Mencari Figur Pimpinan KPK yang Ideal; Tolak Unsur Polisi dan Jaksa

Press Release

Seleksi pimpinan Komisi Pemberantasan Korupsi (KPK) telah melewati pengumuman Tahap II dan profille assesment. Berdasarkan fase yang disampaikan oleh Panitia Seleksi (Pansel), maka jalan menuju kursi pimpinan KPK semakin dekat. Calon yang lulus tahap III segera akan diumumkan, mengkuti proses Wawancara, dan kemudian dua nama akan diserahkan pada Presiden RI.

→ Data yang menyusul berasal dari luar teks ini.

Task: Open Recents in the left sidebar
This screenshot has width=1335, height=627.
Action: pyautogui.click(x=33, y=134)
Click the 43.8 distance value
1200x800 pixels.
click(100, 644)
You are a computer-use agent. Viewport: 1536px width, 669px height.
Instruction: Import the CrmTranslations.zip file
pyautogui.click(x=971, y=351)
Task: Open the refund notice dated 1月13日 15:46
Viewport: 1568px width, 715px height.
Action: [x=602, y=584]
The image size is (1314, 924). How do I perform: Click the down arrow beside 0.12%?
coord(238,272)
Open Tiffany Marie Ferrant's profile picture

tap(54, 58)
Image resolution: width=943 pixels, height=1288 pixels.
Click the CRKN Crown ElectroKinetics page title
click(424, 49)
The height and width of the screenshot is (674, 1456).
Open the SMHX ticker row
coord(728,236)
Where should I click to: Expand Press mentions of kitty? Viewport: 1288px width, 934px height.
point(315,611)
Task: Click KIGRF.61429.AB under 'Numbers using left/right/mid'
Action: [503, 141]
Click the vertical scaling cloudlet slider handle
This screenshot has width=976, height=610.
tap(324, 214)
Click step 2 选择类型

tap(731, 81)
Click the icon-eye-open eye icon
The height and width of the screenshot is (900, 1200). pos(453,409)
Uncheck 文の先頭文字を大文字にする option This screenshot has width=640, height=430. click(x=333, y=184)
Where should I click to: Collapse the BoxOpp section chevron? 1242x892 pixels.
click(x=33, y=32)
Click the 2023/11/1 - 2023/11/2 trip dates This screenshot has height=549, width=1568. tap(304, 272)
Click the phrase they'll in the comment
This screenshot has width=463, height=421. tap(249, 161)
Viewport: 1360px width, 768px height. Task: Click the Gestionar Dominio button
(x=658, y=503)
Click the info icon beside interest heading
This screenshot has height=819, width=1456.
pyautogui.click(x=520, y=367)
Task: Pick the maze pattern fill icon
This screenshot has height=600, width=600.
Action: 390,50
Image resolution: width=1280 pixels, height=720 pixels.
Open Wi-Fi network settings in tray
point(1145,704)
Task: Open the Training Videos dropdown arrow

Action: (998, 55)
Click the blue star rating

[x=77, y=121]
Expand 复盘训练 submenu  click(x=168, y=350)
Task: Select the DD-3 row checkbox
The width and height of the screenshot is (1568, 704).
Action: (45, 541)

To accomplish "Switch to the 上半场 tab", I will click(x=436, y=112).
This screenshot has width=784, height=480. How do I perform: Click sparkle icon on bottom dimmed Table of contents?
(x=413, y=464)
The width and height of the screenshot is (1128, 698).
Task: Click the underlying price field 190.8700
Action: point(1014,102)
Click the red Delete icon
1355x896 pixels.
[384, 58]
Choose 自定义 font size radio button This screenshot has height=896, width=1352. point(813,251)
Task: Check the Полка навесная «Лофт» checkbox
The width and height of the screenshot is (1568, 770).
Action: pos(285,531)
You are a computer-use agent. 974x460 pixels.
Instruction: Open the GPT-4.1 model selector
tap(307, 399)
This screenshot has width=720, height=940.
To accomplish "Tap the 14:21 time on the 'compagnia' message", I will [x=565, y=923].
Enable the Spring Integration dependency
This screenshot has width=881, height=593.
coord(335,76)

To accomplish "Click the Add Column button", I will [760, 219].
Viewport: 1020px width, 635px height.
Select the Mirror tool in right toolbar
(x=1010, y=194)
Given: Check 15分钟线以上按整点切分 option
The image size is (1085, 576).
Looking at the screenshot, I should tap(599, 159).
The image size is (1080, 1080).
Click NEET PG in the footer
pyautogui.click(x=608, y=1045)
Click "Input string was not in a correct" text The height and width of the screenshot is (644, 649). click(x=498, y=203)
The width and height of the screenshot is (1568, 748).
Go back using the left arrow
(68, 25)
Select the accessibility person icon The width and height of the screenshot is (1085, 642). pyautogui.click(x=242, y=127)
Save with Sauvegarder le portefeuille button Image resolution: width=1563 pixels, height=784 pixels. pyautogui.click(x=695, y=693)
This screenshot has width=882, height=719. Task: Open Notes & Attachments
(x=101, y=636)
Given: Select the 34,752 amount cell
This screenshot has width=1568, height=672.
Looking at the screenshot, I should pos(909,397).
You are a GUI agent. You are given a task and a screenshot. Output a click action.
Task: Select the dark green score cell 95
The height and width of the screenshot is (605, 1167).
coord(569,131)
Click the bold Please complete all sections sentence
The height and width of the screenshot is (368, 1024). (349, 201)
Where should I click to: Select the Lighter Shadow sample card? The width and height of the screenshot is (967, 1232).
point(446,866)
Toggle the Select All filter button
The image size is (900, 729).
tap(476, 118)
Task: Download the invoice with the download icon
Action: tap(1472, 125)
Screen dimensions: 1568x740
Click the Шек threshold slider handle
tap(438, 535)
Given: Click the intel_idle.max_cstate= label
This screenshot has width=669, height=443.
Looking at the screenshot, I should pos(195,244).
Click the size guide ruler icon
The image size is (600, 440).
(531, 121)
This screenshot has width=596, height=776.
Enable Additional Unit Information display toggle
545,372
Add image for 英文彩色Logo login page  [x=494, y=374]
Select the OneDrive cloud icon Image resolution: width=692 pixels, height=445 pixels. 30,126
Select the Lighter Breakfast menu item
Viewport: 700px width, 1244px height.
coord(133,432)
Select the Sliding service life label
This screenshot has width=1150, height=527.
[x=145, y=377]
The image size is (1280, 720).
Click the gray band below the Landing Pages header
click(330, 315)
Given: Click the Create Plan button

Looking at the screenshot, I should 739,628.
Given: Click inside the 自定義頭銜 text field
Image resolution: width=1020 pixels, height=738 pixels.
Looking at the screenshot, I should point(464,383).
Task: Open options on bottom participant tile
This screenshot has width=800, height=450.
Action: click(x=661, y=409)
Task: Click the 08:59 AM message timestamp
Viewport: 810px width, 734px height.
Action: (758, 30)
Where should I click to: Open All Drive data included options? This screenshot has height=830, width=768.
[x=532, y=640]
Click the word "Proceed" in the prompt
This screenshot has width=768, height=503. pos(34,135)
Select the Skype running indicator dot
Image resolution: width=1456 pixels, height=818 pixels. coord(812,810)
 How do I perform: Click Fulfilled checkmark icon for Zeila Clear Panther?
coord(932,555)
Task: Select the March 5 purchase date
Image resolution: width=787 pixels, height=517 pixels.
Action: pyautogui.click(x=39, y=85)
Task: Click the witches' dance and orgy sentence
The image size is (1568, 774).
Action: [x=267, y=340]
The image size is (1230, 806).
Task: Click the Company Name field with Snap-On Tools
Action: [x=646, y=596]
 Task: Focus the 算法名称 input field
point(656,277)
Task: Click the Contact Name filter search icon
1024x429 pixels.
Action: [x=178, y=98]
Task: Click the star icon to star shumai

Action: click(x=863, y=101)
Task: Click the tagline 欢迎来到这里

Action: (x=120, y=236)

Sejauh ini Pansel telah menyaring sejumlah calon hingga susut menjadi 12 orang. ICW dan Koalisi Pemantau Peradilan (KPP) telah mencermati dan bahkan sedang mengumpulkan secara intensif rekam jejak para calon. Proses tracking ini tentu saja didasarkan pada indikator yang jelas, terutama untuk menjawab pertanyaan, figur seperti apa yang ideal memimpin KPK dalam keadaan goncang seperti hari ini?

KPK Ditengah Badai

Keadaan goncang institusi KPK tersebut tidak bisa dilepaskan dari realitas politik dan persekongkolan berbagai kelompok untuk melumpuhkan KPK. Parlemen masih dikuasi elit yang sama, dengan komitmen pemberantasan korupsi yang lemah. ICW mencatat upaya delegitimasi dari sektor politik ini paling dominan. Eksekutif pun demikian. Presiden diragukan komitmennya untuk mendukung independensi dan pelaksanaan tugas KPK. Demikian juga dengan mafia bisnis yang kepentingannya terganggu dengan kehadiran KPK. Sejumlah elit di lembaga penegak hukum pun relatif resisten dengan KPK. Tidak hanya terlihat dari pernyataan dan sikap di depan publik, pimpinan Kepolisian dan Kejaksaan bahkan diduga terlibat langsung ataupun tidak langsung dengan upaya pelemahan KPK. Setidaknya, kriminalisasi dan dugaan rekayasa proses hukum terhadap Bibit-Chandra menjadi salah-satu contoh kongkrit. Baru-baru ini, publik menjadi saksi soal kontroversi rekaman 64 kali pembicaraan Ade Rahadja dan Ari Muladi yang diklaim Polri dan Jaksa Agung ada. Kita sungguh khawatir pimpinan dua lembaga ini melakukan kebohongan publik.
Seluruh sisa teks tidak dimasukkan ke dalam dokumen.